Today, animation and Star Wars go hand in hand. Many of our favorite stories in the galaxy far, far away have come to us via the animated art form. But where did it all start?
The story of Star Wars and animation begins in Toronto, Canada, in 1978. There, a small animation studio, Nelvana Ltd., was tasked with creating a 10-minute sequence to be incorporated into the upcoming television program, The Star Wars Holiday Special.
The animated debut of Star Wars proved to also be the debut of an iconic character: Boba Fett. The animator tasked with bringing this alluring bounty hunter to life was John Celestri.
“I’m basically a self-taught animator,” Celestri tells StarWars.com. “I’ve always enjoyed telling stories and performing. It wasn’t until I was in my early twenties that I discovered I had a natural ability to animate. But you didn’t have schools for animation back then in the 1960s.”
A native of Brooklyn, New York, Celestri managed to break into the local animation industry. After working on television commercials and at the New York Institute of Technology, he joined animation director Richard Williams in 1976 on the upcoming feature film, Raggedy Ann and Andy (1977). He then made his way to Hollywood for work at DePatie-Freleng Enterprises.
“You never know where you’re going to go. You just don’t know,” he says. “When the chance came to work at this studio in Toronto, I grabbed it and volunteered.” After a short time in Hollywood, Celestri made the move to Nelvana Ltd. to work on their latest television special, A Cosmic Christmas (1977).
“Animation in the United States at the time was very commercial,” Celestri explains. “But in Canada it was still informed by a European sensibility, a sense of art and design. A Cosmic Christmas did not look like anything that was coming out of California at the time.”
The television special would prove to be a fateful one. Upon reviewing the film, George Lucas deemed Nelvana to be the best group to take on the animation responsibilities for the new television special.
“A Cosmic Christmas dealt with characters from outer space seeking answers. The show was complete before Star Wars had been released. It showed that Nelvana and George Lucas were on the same page intuitively. It was a traditional theme in a non-traditional manner and I think that had something to do with convincing Lucas to go with our studio.”
Though it had only been in existence for seven years, Nelvana proved a bustling creative center in the animation industry at the time, attracting artists like Celestri from near and far. Its own location had as much character as their films.

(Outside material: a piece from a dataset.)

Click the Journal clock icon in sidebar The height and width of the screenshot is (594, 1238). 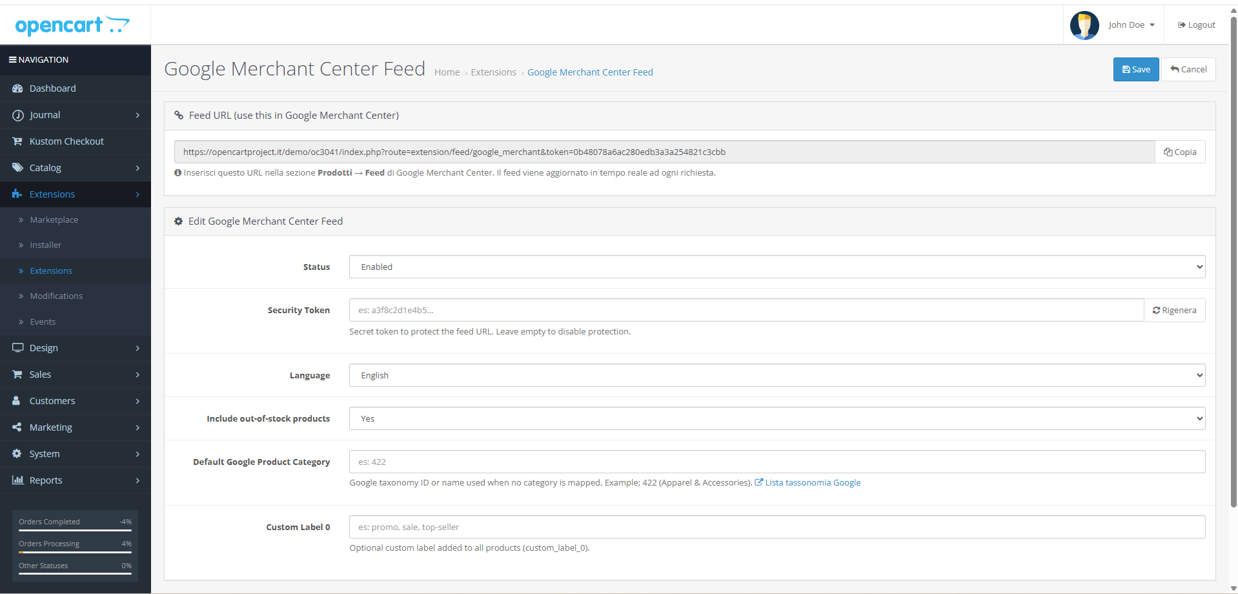(x=17, y=115)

“We were on the upper floor of a fish warehouse in an area of Toronto now known as Harbourfront,” says Celestri. “It’s now a tourist area. But in those days it was a working fishery. The fish were trucked in and processed, and we were upstairs animating. And a baked goods supplier was using the storage area next to our studio area to defrost thousands of buns at an extremely high temperature that radiated through the thin sliding doors separating us. The enormous electric heaters-on-wheels ran so hot that sometimes our artists, all males in my area, would be stripped to the waist at their drawing boards!”